Nationally, Rabbi Richard Address, director of Jewish family concerns for the Union for Reform Judaism, said he has noticed “a slight” increase in cremation among the Reform communities he visits.

Pearce suggested the practice is more prevalent on the West Coast, largely due to ecological concerns — many Westerners feel in-ground burial is a wasteful use of limited resources.

In fact, according to Kelman, who is spearheading a project to create the country’s first “green” Jewish cemetery just north of San Francisco, cremation releases a great deal of carcinogenic material into the atmosphere and uses more energy than in-ground burial.

The high cost of traditional burial was cited as the main reason behind the Jews’ growing interest in cremation.
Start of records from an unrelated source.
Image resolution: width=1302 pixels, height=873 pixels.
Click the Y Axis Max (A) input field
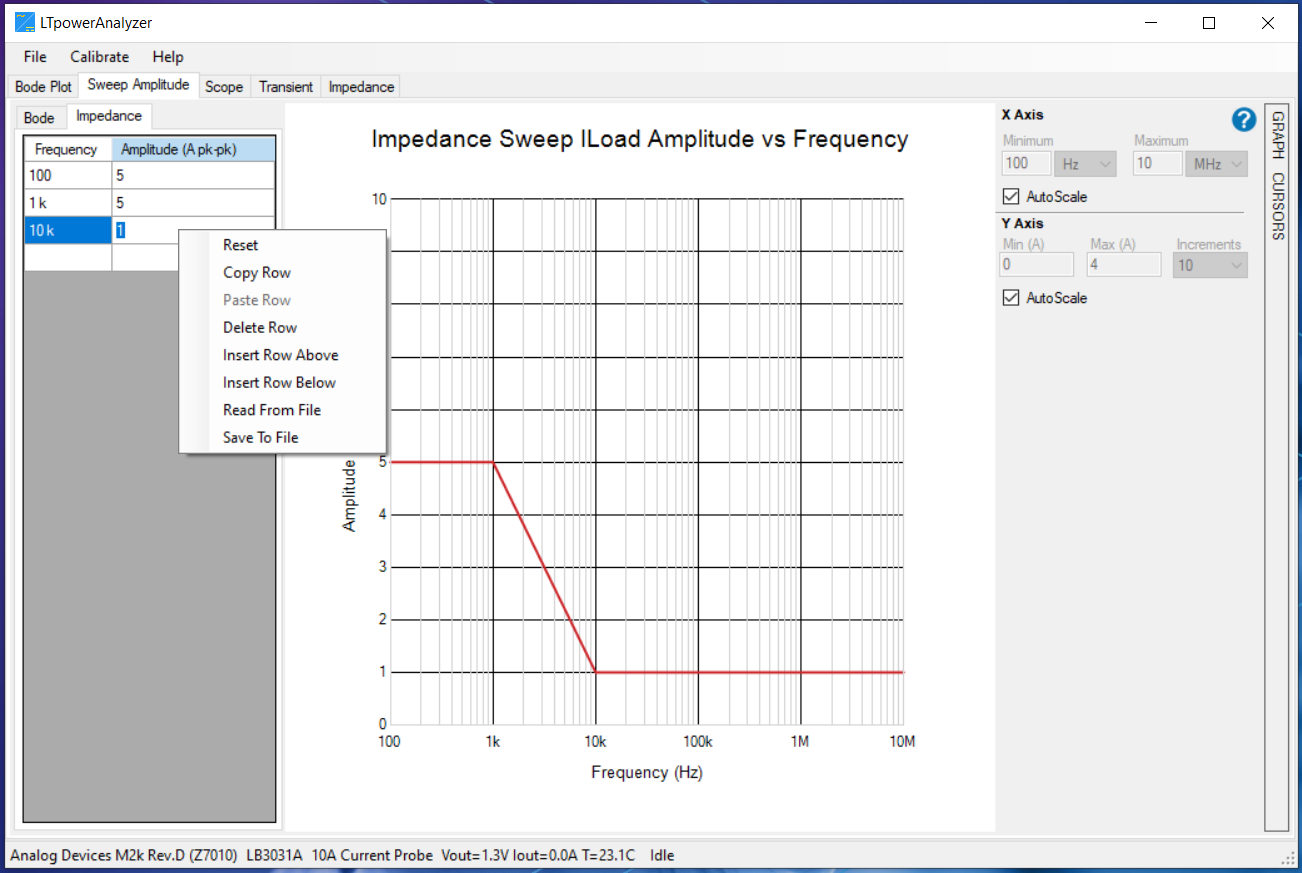[x=1123, y=265]
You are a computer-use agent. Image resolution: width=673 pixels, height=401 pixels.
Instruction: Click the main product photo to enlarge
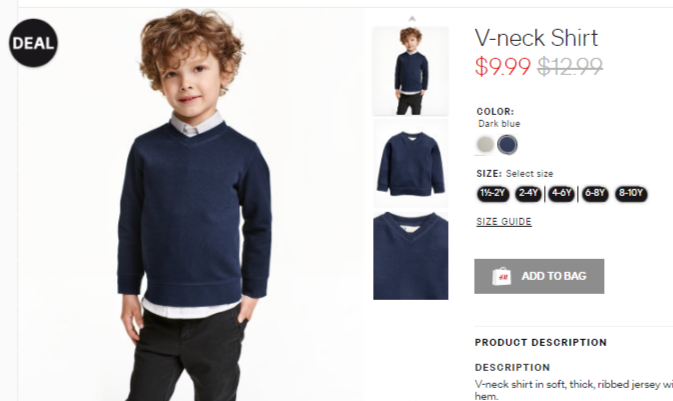191,204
A straw poll of the room yielded an average cost of $5,000 to $12,000 for a traditional Jewish funeral, including the cost of buying the plot, versus $1,000 or so for cremation.

Although the conference was unable to come up with a unified position statement opposing cremation, there was consensus that the greater Jewish community should do more to bring down those costs, including encouraging simple wooden caskets, before the organization could in good conscience promote in-ground burial.

Many Jewish cemeteries find themselves in a bind, as they may be owned by one congregation but are called upon to serve a wider Jewish community with varying religious standards.

Gary Webne, co-director of the Conservative-owned Richmond Beth-El Cemetery Corp. in Richmond, Va., said that many Jews in his community have asked why the cemetery will not bury cremains.

“There are people interested in saving land and resources, a rethinking that’s beginning to emerge,” he said. “Rules are not necessarily set in stone, and we need to take modern needs into consideration.”

Ralph Zuckerman, executive director of Clover Hill Park Cemetery in Birmingham, Mich., recalled the day he had to tell an elderly man that his wife of 40 years could not be buried with him because she had never converted to Judaism. Tears rolled down the man’s face.

“The unaffiliated are the majority, and most of them don’t know anything about the Jewish traditions around death,” Zuckerman said, adding that his cemetery, which is owned by a Conservative synagogue but serves Reform, Orthodox and the unaffiliated, will open special sections for cremains and intermarried families this summer.

“I can’t put my head in the sand and say it’s halachically incorrect,” Zuckerman said. “It’s going to happen, and we need to serve the entire community.”

But it shouldn’t be up to cemetery directors to make these decisions, he concluded.

Zinner agreed, saying it was up to local burial societies to educate their Jewish communities about Jewish views on death, mourning and burial.

Rabbi Dan Goldblatt of Beth Chaim in Danville, Calif., noted that those views are now in flux.

“At a time of such environmental concern, when kashrut is being reframed in terms of ethical kashrut, what is an ethical burial?” he asked.

Rabbi Margaret Holub of the unaffiliated Mendocino Coast Jewish Community in Albion, Calif., was one of the few in the room who accepted cremation as a legitimate option — or at least was willing to admit to holding that position.

“I see it as a reasonable, thoughtful option,” she said. “It’s very difficult to tell someone to spend $6,000 to 8,000 or more for burial. I can understand why some Jews would do something else that still shows honor for their dead.”